MADRID, mercredi 5 juillet 2006 (LatinReporters.com) - "Robinson Crusoé n'éveille-t-il pas, en tout un chacun, le désir d'une île pour soi tout seul?" s'interroge le journaliste-écrivain Ricardo Uztarroz (*). "L'île déserte est un songe, celui d'une promesse de liberté nue" écrit-il pour nous rappeler à la fois que l'île Robinson Crusoé, c'est son nom officiel, est une réalité au large du Chili.

A 667 km à l'ouest de Valparaiso, dans l'océan Pacifique, 642 habitants vivent actuellement sur les 27 km de long et 7 km de large de cette forteresse rocheuse que l'empire espagnol appelait Mas a Tierra.

Sur ce territoire chilien, on ne cesse d'attendre: le retour des pêcheurs, l'arrivée du navire ravitailleur, le parent parti se faire soigner sur le continent, le bateau qui ramène au temps des vacances les enfants scolarisés dans les pensionnats chiliens. "On attend toujours le lendemain dans une sorte de solitude collective" témoigne Ricardo Uztarroz, comme si une communauté entière restait frappée par l'esprit de Robinson.

Aux premiers jours d'octobre 1704, un corsaire écossais, Alexander Selkirk, forte tête et excellent marin, se querelle avec son capitaine, jeune lord arrogant et incompétent, alors qu'ils font escale dans l'île alors déserte de Mas a Tierra.
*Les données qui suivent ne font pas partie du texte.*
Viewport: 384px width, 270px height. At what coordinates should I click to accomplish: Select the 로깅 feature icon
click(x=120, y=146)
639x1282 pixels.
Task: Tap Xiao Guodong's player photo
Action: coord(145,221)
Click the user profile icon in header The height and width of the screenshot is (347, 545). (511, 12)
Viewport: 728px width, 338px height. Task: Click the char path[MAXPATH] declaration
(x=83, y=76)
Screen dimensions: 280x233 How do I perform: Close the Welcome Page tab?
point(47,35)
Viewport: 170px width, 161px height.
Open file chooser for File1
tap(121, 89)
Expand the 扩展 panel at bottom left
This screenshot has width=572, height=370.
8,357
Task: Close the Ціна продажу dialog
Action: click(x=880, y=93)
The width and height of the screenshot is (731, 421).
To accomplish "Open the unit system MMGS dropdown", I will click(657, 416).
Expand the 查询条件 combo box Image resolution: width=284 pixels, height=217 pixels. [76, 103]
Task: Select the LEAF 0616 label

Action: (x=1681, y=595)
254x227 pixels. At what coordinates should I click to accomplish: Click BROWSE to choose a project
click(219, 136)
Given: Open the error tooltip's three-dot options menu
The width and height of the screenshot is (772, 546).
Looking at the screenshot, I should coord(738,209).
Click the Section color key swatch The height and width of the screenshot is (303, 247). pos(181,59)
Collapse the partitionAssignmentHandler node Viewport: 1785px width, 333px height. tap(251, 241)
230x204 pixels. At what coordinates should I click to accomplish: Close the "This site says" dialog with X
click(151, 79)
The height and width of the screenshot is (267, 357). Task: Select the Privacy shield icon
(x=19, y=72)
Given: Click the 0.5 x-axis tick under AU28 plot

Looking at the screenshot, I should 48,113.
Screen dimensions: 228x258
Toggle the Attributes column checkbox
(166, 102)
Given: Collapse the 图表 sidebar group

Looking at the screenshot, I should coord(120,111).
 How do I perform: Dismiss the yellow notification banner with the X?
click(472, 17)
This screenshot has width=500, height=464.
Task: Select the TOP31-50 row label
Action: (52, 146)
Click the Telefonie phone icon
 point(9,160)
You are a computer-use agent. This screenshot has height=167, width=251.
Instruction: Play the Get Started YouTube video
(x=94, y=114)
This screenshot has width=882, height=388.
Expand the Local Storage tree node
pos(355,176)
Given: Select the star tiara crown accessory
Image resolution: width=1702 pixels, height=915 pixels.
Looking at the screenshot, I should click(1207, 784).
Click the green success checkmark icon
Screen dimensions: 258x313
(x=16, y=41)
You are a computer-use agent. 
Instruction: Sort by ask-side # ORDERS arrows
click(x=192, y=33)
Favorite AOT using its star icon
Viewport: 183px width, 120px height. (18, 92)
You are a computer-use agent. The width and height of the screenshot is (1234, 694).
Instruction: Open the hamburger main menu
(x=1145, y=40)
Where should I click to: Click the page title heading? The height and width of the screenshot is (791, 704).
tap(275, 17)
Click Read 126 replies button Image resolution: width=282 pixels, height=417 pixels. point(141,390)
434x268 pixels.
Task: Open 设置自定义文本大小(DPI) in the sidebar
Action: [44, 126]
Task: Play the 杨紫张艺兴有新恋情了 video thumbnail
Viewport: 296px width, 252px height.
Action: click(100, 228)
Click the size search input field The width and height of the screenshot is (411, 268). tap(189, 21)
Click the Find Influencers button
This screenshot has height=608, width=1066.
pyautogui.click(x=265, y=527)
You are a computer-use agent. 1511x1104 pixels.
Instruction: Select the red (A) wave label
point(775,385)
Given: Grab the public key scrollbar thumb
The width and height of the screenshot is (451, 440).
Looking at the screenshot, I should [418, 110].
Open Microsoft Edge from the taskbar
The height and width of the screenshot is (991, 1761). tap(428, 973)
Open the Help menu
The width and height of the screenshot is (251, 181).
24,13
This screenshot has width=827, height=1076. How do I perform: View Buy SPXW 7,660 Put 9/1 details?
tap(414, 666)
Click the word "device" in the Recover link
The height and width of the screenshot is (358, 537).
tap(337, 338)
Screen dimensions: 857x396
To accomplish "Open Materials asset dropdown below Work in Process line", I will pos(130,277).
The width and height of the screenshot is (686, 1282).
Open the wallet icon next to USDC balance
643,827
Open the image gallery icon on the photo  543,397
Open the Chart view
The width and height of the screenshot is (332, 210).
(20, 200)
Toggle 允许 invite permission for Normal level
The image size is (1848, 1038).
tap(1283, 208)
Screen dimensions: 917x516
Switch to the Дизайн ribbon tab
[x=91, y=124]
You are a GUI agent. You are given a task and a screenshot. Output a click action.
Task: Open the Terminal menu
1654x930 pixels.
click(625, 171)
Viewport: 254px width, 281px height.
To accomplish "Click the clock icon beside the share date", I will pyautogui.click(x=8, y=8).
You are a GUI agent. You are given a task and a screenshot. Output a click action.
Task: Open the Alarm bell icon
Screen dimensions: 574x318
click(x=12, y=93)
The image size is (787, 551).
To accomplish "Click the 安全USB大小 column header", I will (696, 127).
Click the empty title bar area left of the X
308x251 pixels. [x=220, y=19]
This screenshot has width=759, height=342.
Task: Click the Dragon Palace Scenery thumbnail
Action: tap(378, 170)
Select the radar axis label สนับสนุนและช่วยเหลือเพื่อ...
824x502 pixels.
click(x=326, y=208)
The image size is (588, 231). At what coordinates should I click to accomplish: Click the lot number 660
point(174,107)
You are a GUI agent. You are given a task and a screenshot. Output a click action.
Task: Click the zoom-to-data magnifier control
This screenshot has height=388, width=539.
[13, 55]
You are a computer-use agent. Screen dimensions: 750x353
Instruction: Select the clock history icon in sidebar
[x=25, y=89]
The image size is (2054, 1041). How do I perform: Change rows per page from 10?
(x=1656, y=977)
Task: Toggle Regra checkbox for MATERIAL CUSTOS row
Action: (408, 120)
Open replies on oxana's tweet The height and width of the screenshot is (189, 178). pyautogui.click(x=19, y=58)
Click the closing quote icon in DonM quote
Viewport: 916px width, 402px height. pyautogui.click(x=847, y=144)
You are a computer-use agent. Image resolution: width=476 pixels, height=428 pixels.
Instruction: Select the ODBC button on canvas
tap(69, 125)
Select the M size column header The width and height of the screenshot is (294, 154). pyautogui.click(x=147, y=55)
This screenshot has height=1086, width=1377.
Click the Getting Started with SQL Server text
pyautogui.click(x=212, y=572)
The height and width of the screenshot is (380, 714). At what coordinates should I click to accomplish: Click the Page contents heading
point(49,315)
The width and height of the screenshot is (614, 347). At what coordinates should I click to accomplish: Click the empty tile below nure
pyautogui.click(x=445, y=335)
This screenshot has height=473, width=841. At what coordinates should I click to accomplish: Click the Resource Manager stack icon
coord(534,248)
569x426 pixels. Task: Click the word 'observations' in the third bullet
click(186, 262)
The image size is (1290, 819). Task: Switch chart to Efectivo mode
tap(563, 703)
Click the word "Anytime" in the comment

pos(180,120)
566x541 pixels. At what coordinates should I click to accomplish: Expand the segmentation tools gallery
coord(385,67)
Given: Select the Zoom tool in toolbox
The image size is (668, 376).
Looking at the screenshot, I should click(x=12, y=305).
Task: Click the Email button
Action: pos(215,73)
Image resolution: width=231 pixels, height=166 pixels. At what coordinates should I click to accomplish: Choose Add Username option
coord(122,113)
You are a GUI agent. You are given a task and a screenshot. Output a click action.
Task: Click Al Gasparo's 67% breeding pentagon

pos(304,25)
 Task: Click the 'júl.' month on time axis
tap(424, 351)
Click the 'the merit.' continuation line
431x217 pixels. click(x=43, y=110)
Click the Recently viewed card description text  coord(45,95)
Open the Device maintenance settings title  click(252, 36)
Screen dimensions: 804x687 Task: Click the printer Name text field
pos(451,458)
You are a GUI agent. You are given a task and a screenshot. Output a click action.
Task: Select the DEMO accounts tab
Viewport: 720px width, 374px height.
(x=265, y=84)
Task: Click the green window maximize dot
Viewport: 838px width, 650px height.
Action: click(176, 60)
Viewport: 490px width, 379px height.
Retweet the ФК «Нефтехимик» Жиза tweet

Convaincu qu'un autre navire ne tardera pas à le recueillir, Selkirk demande qu'on le débarque. Erreur fatidique: il restera dans l'île quatre ans et quatre mois.

Le 2 février 1709, le capitaine anglais Woodes Rogers et son équipage relâchent à Mas a Tierra après d'interminables mois en mer. L'île regorge d'eau fraîche, de poissons, de chèvres, de légumes sauvages et d'otaries. Surgit alors une créature mi-homme, mi-animal, avec une barbe longue jusqu'à la poitrine et vêtue de peaux de chèvres mal tannées et puantes. Alexander Selkirk, il s'agit bien sûr de lui, est sauvé. Le mythe de Robinson Crusoé vient de naître.

Car dix ans plus tard, lorsque Daniel Defoe écrit son désormais universel Robinson Crusoé, paru originellement sous le titre "The Life and Strange Surprising Adventures of Robinson Crusoe of York, Mariner", c'est Alexander Selkirk qui lui sert de modèle pour affabuler. Le capitaine Rogers a déjà publié sa relation de la longue solitude du corsaire écossais, dont la mésaventure est en conséquence célèbre en Angleterre.

Mais la solitude est la seule similitude entre Selkirk et Crusoé. Tandis que Robinson réinvente la société grâce à la "providence", sur la base des préceptes de l'éthique protestante, Selkirk, lui, est peu à peu réduit à l'état d'animal. Son séjour sur Mas a Tierra est en rupture totale avec celui du Robinson imaginé par le flibustier de la plume qu'était Daniel Defoe.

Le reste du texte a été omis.